# Problem statement
Reproduce every row below word for word, leaving the pictures out of your answer.

Entries from a dataset

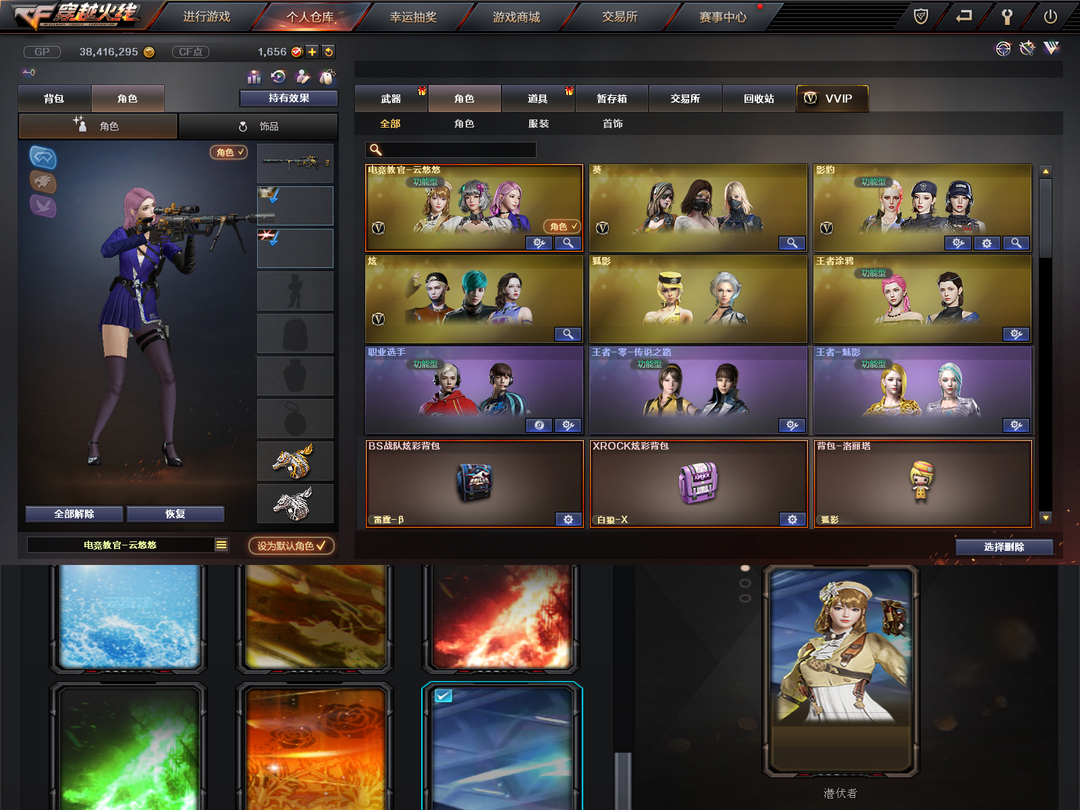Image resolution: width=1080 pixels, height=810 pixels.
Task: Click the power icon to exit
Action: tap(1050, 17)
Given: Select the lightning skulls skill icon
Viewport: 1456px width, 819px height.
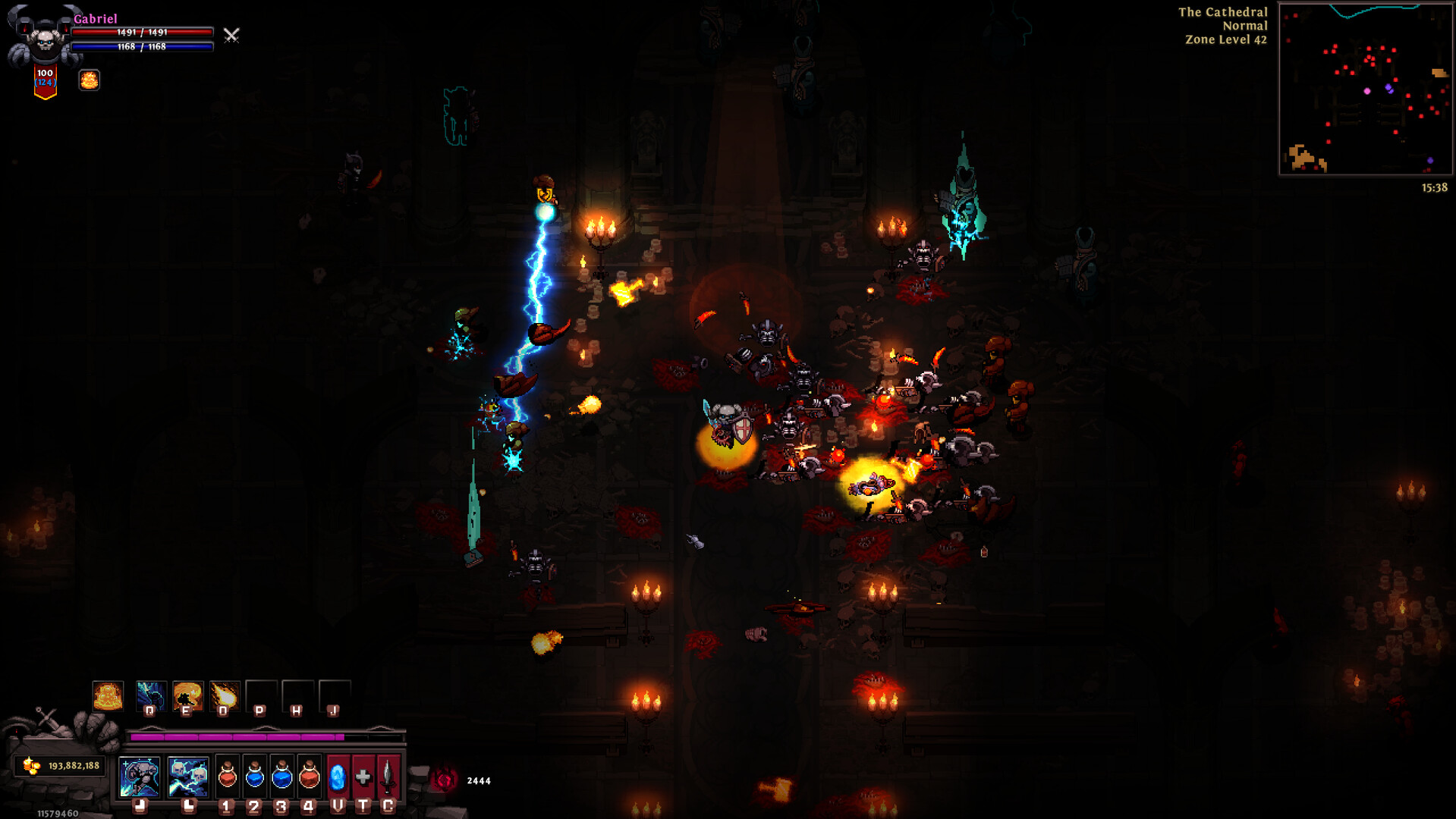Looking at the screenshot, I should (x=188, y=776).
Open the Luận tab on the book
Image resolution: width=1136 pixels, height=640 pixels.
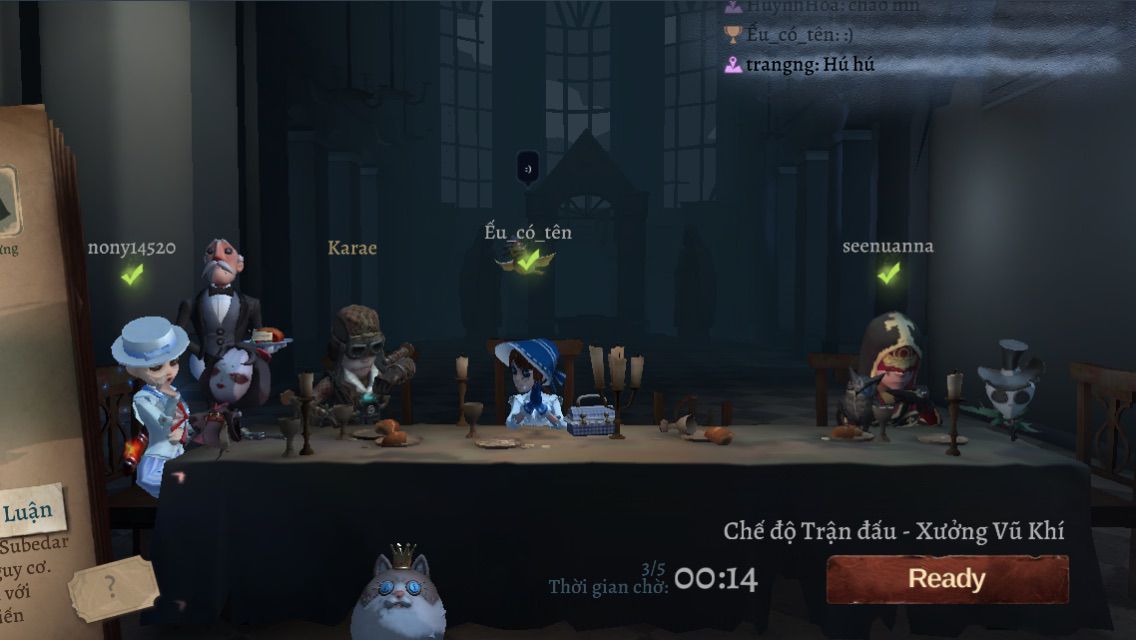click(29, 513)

# Result of the exercise
Image resolution: width=1080 pixels, height=810 pixels.
Task: Click the power icon to exit
Action: tap(1050, 17)
Given: Select the lightning skulls skill icon
Viewport: 1456px width, 819px height.
Looking at the screenshot, I should (x=188, y=776).
Open the Luận tab on the book
Image resolution: width=1136 pixels, height=640 pixels.
click(29, 513)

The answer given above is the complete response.